- _THE PROBLEM_
Which of the lines below contain the string "entry"? Copy each one.
──────── GIVEN ENTRIES
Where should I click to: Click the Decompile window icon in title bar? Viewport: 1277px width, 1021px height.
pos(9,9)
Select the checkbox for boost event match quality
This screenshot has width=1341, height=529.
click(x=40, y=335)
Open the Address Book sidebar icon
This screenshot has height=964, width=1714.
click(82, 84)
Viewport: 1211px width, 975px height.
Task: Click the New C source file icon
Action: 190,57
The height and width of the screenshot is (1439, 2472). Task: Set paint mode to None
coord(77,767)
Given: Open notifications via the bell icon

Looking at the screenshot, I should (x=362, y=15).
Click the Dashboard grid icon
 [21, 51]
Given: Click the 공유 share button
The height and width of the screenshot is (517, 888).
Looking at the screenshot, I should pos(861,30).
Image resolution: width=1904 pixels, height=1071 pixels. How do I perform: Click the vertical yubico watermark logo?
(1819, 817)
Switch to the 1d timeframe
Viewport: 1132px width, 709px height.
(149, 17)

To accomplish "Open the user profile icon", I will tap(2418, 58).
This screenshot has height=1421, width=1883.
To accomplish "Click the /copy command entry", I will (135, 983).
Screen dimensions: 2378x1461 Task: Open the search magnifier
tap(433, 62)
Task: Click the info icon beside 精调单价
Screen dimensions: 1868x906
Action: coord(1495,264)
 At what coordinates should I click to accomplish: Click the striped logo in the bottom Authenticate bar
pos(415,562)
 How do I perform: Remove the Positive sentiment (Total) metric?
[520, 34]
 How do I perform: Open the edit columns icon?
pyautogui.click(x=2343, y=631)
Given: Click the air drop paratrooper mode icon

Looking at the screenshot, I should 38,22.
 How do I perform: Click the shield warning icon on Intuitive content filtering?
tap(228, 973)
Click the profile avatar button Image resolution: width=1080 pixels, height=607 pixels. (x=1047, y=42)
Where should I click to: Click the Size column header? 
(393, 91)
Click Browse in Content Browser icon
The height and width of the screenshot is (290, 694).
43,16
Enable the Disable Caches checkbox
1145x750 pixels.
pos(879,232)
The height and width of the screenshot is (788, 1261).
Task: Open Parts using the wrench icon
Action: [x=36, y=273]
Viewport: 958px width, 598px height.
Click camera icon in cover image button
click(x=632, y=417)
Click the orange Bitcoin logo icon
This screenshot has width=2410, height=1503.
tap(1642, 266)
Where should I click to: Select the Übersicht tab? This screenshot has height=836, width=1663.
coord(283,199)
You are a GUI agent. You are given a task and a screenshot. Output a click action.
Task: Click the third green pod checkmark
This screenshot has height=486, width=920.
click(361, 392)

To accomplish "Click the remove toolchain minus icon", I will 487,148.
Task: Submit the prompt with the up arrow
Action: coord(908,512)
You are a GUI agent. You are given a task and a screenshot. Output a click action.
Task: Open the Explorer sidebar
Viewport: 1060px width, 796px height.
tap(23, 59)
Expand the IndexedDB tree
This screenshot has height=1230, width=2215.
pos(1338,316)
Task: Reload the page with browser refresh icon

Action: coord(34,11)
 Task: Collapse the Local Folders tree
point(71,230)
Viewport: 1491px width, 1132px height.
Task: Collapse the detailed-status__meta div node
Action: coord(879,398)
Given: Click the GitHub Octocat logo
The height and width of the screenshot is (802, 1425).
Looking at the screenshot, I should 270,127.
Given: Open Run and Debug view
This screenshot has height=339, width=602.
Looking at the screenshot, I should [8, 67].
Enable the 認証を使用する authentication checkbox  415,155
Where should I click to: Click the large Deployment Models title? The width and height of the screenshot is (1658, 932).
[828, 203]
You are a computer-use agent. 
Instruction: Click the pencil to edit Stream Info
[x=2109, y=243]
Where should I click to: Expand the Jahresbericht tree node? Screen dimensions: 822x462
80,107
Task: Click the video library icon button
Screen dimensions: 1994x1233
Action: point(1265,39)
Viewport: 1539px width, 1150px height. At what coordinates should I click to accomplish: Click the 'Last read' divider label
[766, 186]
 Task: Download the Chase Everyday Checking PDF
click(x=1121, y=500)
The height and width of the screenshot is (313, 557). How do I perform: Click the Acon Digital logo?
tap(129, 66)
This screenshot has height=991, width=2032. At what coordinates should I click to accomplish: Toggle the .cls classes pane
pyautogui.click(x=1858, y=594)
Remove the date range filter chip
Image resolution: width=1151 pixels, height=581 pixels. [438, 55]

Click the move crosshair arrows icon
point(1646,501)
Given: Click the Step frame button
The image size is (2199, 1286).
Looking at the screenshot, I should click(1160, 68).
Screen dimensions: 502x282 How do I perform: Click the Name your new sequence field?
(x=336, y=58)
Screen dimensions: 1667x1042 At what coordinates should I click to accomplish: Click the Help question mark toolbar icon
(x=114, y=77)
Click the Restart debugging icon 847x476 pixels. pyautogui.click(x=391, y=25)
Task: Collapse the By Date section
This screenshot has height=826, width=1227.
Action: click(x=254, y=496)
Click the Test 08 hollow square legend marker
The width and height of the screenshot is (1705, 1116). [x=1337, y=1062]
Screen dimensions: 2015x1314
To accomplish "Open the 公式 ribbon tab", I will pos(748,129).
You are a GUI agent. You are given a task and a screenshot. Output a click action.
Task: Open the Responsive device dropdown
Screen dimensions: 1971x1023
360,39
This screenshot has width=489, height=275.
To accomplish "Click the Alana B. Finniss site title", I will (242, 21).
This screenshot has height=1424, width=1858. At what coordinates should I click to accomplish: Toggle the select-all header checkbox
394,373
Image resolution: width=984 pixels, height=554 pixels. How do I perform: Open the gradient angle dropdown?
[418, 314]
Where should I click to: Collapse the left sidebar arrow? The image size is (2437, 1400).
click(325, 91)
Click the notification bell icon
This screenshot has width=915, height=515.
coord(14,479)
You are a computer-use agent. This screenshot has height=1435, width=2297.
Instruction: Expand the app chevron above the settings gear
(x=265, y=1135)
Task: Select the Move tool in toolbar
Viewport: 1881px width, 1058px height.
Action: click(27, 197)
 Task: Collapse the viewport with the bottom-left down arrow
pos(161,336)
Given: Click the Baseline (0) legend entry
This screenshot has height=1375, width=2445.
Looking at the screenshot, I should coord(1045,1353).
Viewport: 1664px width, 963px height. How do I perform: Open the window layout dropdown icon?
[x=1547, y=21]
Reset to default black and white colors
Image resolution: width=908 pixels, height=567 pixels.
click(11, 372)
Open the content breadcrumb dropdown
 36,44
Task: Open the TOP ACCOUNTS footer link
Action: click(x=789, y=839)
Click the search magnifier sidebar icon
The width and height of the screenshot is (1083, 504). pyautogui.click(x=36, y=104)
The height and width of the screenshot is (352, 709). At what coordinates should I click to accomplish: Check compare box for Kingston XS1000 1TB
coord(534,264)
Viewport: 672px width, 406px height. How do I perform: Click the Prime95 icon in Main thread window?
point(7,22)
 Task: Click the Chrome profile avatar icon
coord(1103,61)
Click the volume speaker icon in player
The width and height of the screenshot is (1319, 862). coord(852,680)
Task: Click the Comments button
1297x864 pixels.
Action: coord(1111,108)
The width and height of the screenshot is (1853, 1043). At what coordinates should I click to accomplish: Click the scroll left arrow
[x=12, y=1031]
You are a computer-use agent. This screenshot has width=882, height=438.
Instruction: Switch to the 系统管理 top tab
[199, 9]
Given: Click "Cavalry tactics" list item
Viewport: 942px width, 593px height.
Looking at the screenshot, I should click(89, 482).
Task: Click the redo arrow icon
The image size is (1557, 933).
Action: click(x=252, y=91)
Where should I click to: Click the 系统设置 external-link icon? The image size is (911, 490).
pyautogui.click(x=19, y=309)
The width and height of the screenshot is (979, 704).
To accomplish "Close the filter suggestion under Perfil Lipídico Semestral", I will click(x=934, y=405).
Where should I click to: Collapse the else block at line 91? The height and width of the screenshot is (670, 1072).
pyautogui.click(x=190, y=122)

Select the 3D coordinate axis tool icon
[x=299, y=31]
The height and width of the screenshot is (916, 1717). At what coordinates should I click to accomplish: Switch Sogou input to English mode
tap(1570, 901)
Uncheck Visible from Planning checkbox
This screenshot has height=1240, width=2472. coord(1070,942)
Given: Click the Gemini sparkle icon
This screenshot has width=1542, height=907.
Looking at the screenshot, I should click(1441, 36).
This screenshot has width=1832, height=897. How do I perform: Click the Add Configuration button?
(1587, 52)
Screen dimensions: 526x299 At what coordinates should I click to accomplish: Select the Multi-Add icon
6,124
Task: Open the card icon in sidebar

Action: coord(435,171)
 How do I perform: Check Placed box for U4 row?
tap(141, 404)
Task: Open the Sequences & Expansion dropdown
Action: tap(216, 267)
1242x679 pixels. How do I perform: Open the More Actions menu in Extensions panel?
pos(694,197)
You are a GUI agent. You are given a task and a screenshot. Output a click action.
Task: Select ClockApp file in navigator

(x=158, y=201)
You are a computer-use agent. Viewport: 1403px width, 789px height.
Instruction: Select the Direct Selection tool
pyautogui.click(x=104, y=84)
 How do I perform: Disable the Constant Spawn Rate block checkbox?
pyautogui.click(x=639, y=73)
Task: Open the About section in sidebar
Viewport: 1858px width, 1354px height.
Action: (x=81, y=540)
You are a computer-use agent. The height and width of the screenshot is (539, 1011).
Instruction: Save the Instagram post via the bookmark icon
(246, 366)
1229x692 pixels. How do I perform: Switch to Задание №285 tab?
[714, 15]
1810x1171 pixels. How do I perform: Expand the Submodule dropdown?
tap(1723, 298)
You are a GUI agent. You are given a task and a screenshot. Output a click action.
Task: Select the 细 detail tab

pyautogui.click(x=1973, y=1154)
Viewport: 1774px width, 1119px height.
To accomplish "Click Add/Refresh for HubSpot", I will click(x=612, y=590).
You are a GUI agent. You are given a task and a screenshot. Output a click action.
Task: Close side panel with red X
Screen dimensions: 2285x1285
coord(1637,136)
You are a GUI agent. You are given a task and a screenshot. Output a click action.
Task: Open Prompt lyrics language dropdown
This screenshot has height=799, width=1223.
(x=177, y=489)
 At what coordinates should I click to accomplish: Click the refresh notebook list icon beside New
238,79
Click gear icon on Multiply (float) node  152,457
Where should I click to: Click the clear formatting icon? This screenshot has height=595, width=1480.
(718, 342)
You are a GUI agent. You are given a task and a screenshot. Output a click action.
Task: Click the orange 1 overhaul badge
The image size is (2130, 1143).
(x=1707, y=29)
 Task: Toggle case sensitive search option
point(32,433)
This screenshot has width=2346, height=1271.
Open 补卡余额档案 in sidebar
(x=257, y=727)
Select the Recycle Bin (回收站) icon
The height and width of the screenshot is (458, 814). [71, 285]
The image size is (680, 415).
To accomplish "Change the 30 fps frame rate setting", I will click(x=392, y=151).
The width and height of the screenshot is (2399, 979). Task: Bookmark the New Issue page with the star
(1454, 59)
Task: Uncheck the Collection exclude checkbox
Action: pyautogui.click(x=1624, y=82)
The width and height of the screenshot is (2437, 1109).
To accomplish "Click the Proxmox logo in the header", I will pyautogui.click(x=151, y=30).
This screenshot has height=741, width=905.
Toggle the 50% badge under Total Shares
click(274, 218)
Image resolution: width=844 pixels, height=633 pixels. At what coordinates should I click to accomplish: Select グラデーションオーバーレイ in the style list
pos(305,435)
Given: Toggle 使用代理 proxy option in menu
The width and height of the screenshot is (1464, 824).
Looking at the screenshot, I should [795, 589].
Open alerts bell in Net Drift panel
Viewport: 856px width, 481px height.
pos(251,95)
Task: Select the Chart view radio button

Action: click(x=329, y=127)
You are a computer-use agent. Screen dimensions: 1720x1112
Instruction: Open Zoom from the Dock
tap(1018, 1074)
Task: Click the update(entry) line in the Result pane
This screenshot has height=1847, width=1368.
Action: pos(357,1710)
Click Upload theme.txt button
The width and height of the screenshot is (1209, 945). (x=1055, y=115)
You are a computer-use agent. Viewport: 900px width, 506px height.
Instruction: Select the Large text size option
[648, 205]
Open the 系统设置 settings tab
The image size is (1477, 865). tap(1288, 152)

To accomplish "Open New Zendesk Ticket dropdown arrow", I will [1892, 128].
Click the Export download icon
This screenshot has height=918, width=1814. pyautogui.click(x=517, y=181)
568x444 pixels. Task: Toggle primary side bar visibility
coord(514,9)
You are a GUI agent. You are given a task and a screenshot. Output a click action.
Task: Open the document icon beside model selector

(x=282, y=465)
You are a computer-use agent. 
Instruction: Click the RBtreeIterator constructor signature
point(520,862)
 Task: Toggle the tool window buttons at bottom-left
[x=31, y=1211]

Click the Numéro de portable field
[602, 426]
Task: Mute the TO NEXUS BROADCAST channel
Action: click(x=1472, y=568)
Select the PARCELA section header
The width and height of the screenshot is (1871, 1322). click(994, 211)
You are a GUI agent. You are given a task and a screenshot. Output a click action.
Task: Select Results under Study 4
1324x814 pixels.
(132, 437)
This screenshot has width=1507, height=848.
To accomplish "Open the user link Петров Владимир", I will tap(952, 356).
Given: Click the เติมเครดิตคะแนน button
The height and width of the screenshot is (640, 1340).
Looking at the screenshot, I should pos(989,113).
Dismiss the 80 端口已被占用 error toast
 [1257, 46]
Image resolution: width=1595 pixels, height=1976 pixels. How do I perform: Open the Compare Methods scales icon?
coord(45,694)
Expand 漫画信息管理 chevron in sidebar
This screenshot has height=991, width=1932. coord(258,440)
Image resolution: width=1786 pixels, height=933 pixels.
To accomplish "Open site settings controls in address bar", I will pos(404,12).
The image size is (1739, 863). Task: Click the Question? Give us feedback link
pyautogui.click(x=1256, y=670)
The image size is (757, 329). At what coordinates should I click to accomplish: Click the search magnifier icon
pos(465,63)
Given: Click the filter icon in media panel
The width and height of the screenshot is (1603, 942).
────────────────
- _SOLUTION TO THIS TASK_
To accomplish "Click the /copy command entry", I will (135, 983).
Given: Click the Baseline (0) legend entry
Task: Click the update(entry) line in the Result pane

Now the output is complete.